There are several new and important insights regarding the efficacy of TQ in cardioprotection against MI, a constantly growing medical and social burden in developed and underdeveloped countries despite significant advances in diagnosis and therapy. First, this study, for the first time, reports the dose dependent cardioprotective effects of TQ in experimentally-induced MI in rats. The changes induced by ISO- administration were ameliorated with TQ pre- and co-treatment in both doses with significantly more obvious amelioration in the high dose (50 mg/kg/day) as compared to the low dose ( 20mg/kg/day). Second, this study, for the first time, demonstrates that treatment with TQ in a high dose could increase the myocardial baseline GSH level adding in direct antioxidant effect to its direct scavenging effect of free radicals, third, TQ exerts antifibrotic effect reducing myocardial fibrosis in the ISO-induced MI model in rats.
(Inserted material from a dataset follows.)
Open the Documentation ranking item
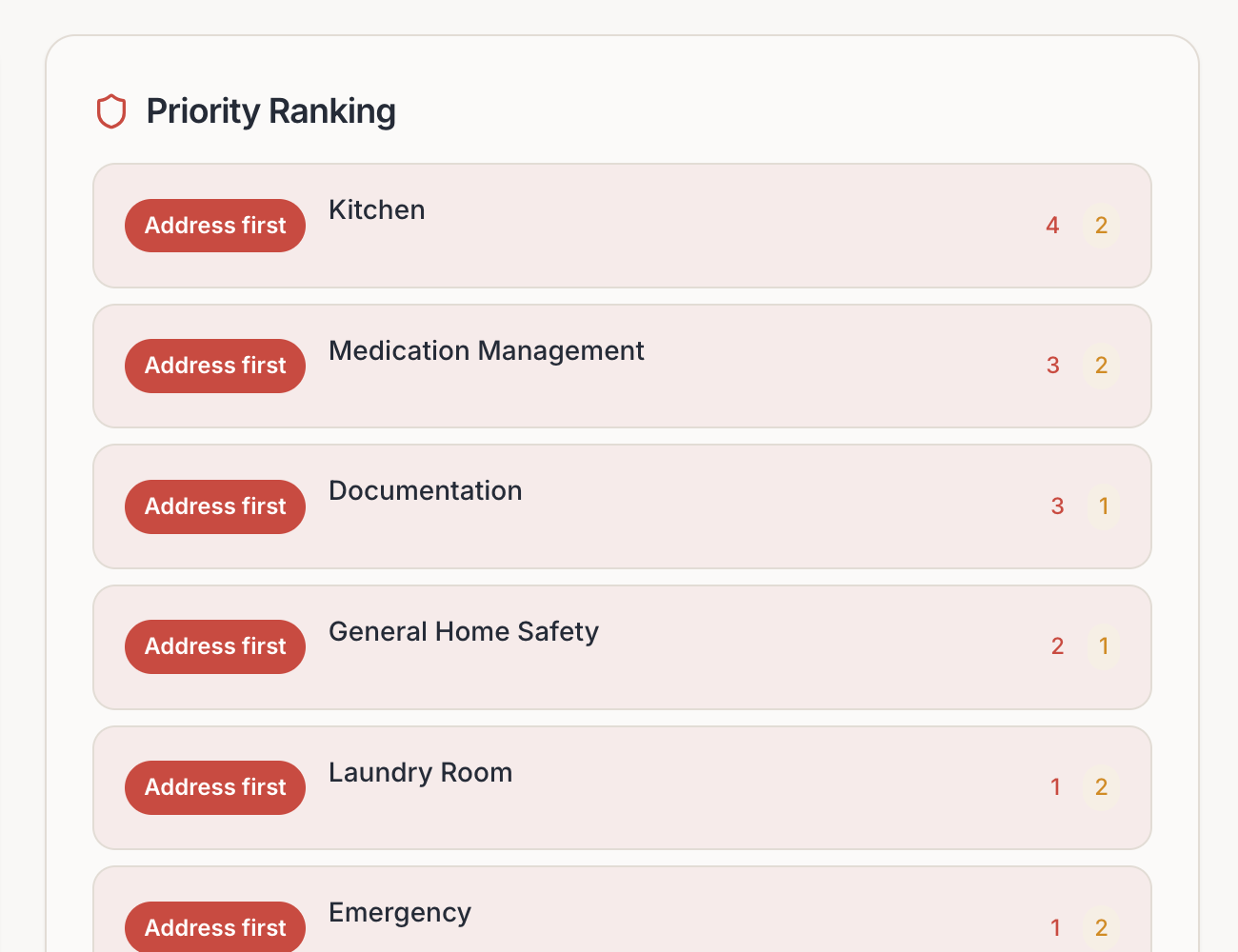This screenshot has width=1238, height=952. (425, 491)
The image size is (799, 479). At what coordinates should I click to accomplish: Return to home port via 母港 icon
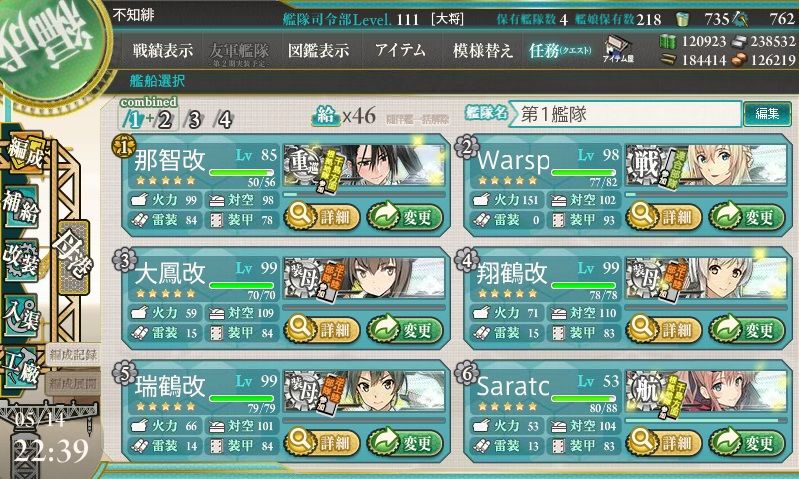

Fourth, TQ acts as autophagy enhancer modulating the impaired autophagy in the setting of acute MI to prevent further damage from occurring in myocardial cells with subsequent worsening of cardiac function. Further investigations are required for the findings of our study to raise the possibility that TQ may act as a novel promising prophylactic therapy for patients who are at risk of developing MI and to provide cardioprotection against the progression of existent infarction in diagnosed cases.